Data extract:
※ ※ ※

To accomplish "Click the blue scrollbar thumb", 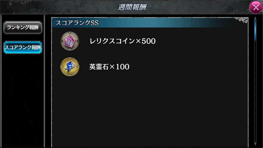I will [255, 30].
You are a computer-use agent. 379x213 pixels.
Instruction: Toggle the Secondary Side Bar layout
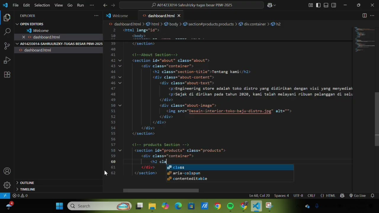[x=334, y=5]
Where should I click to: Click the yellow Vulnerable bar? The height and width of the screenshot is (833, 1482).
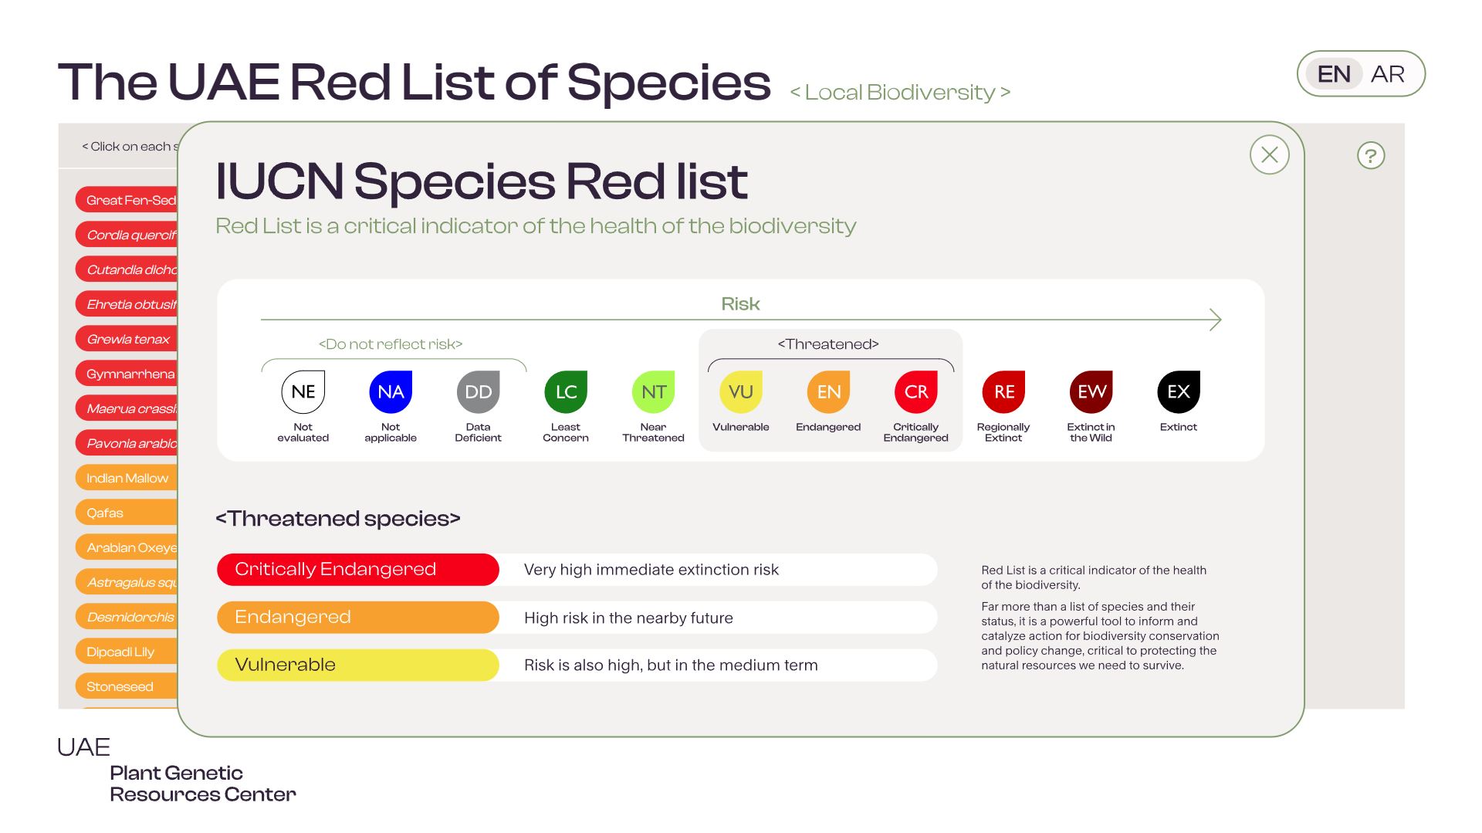[x=358, y=665]
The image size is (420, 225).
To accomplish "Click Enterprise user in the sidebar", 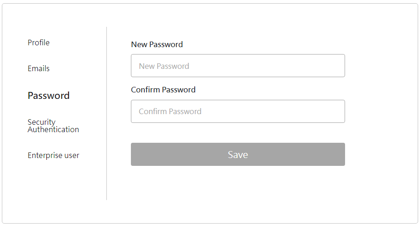I will pos(53,155).
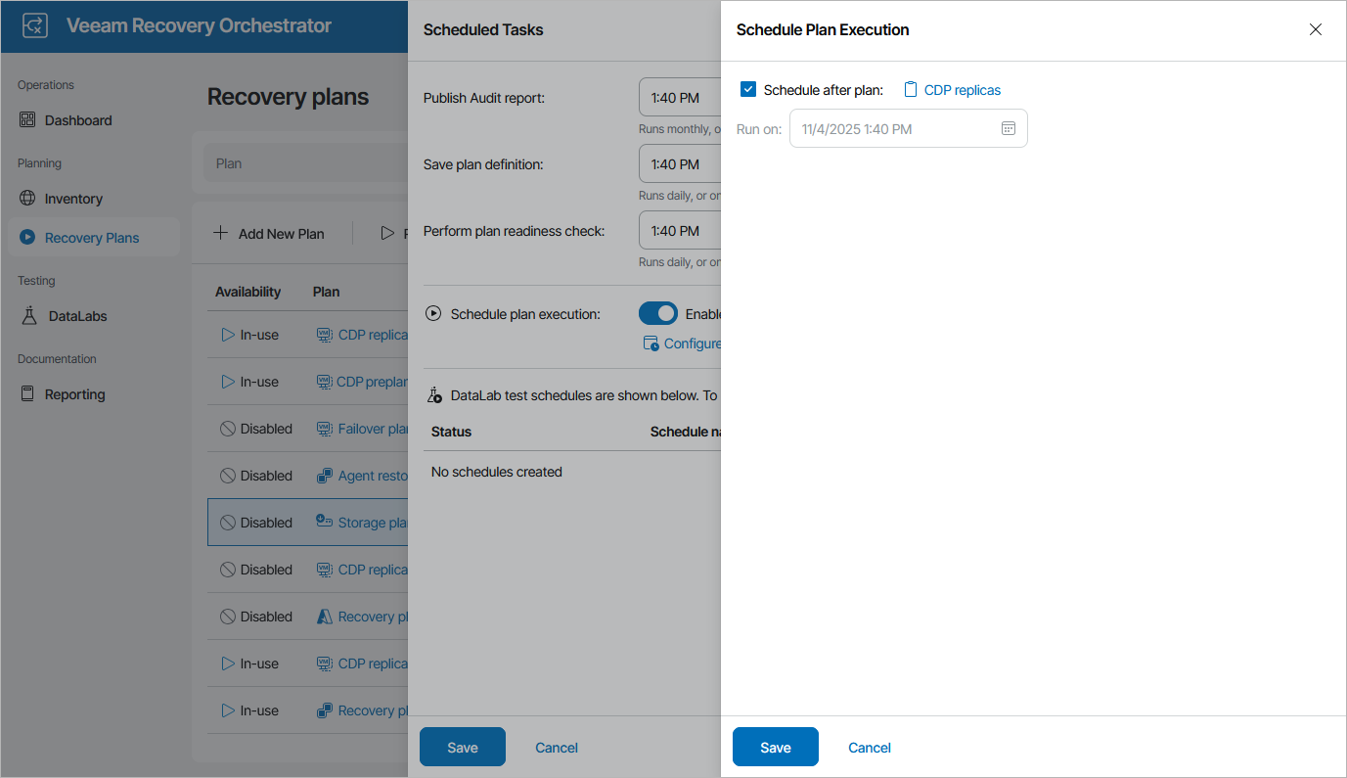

※ ※ ※

Task prompt: Word for word, write out the lines above running from the one with "Instruction: Toggle the" up to and including the one with "The image size is (420, 225).". Drop any picture.

Solution for this exercise:
Instruction: Toggle the Secondary Side Bar layout
[x=334, y=5]
Where should I click to: Click the yellow Vulnerable bar? The height and width of the screenshot is (833, 1482).
[x=358, y=665]
The image size is (420, 225).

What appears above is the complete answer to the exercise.